REQUIREMENT 1. From the methadone study text, write out everything from "Differences in psychiatric distress" down to "enrolled in MMT.".
REQUIREMENT 2. According to the methadone study text, how many patients provided the data that were analyzed?
REQUIREMENT 3.
Decide whether each statement below agrees with the methadone study text. Answer yes or no for each, and quote the deciding words.
(a) Patients with chronic severe pain reported higher rates of substance use than patients with no pain in the previous week.
(b) One estimate places the prevalence of chronic severe pain among MMT patients at 37%.
(c) Counselors report no particular difficulty in treating MMT patients with chronic pain.

SELECTED TEXT.

::::::

Differences in psychiatric distress and substance use (licit and illicit) were examined in methadone maintenance treatment (MMT) patients with a variety of pain experiences.

Method

Parametric and non-parametric statistical tests were performed on data obtained from 150 patients currently enrolled in MMT.

Results

In comparison to MMT patients reporting no pain in the previous week, those with chronic severe pain (CSP) (i.e., pain lasting at least 6 months with moderate to severe pain intensity or significant pain interference) exhibited significantly higher (p < 0.01) levels of depression, anxiety, somatization, overall psychiatric distress, and personality disorder criteria, but reported comparable rates of substance use. A third group, i.e., non-CSP MMT patients reporting some pain in the past week, differed significantly (p < 0.05) from the other two pain groups on somatization, anxiety, and global psychiatric distress but reported comparable rates of substance use.

Conclusions

Pain-related differences in psychiatric problems exist in MMT patients and may have implications for program planning and outreach efforts.

Keywords: Pain, methadone, opioid-related disorders, psychopathology

INTRODUCTION

The prevalence of chronic pain among patients in methadone maintenance treatment (MMT) is high: Estimates range from 37% with chronic severe pain (1) to more than 60% with chronic pain of any intensity (2). Counselors report difficulty treating MMT patients with chronic pain, in part due to these patients’ co-occurring psychiatric symptoms (3). Additionally, persistent pain is commonly reported among patients leaving inpatient detoxification and is associated with long-term substance use following treatment (4). Although there is a paucity of empirically supported treatment approaches for treating chronic pain in MMT, the treatment of co-occurring psychiatric disorders has been found to improve pain and functional outcomes in non-addicted patients with chronic pain (5). Thus, an enhanced understanding of the psychiatric correlates that accompany chronic pain in MMT patients may be useful as a first step in developing effective treatment strategies for these patients.

::::::

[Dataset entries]
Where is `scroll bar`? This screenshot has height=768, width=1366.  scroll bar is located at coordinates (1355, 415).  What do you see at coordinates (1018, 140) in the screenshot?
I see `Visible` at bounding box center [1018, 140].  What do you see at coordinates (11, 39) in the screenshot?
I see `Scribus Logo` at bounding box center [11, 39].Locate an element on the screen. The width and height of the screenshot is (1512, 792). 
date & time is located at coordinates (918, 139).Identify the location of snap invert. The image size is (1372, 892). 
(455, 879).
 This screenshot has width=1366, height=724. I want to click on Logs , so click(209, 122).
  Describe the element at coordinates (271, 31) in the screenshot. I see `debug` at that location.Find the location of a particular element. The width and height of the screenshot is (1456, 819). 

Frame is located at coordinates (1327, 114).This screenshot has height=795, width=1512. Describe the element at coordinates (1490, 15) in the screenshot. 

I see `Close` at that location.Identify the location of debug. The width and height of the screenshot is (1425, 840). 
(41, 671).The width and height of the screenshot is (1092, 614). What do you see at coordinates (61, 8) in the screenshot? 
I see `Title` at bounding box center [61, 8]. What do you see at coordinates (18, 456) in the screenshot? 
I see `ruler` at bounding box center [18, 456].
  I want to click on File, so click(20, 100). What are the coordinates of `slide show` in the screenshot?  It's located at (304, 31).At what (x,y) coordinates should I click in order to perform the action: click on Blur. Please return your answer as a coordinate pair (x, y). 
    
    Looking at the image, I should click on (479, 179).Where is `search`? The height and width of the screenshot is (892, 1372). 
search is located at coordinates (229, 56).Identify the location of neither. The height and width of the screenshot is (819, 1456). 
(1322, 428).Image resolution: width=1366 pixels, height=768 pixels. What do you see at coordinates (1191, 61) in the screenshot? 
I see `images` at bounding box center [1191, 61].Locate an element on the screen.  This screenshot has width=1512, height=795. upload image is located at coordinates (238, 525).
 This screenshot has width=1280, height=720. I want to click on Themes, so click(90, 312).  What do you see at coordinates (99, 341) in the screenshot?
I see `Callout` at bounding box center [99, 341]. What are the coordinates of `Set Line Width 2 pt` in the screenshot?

::::::

EXERCISE RESPONSE 1.
Differences in psychiatric distress and substance use (licit and illicit) were examined in methadone maintenance treatment (MMT) patients with a variety of pain experiences.

Method

Parametric and non-parametric statistical tests were performed on data obtained from 150 patients currently enrolled in MMT.

EXERCISE RESPONSE 2. 150 patients currently enrolled in methadone maintenance treatment.

EXERCISE RESPONSE 3.
(a) No: "but reported comparable rates of substance use."
(b) Yes: "Estimates range from 37% with chronic severe pain"
(c) No: "Counselors report difficulty treating MMT patients with chronic pain"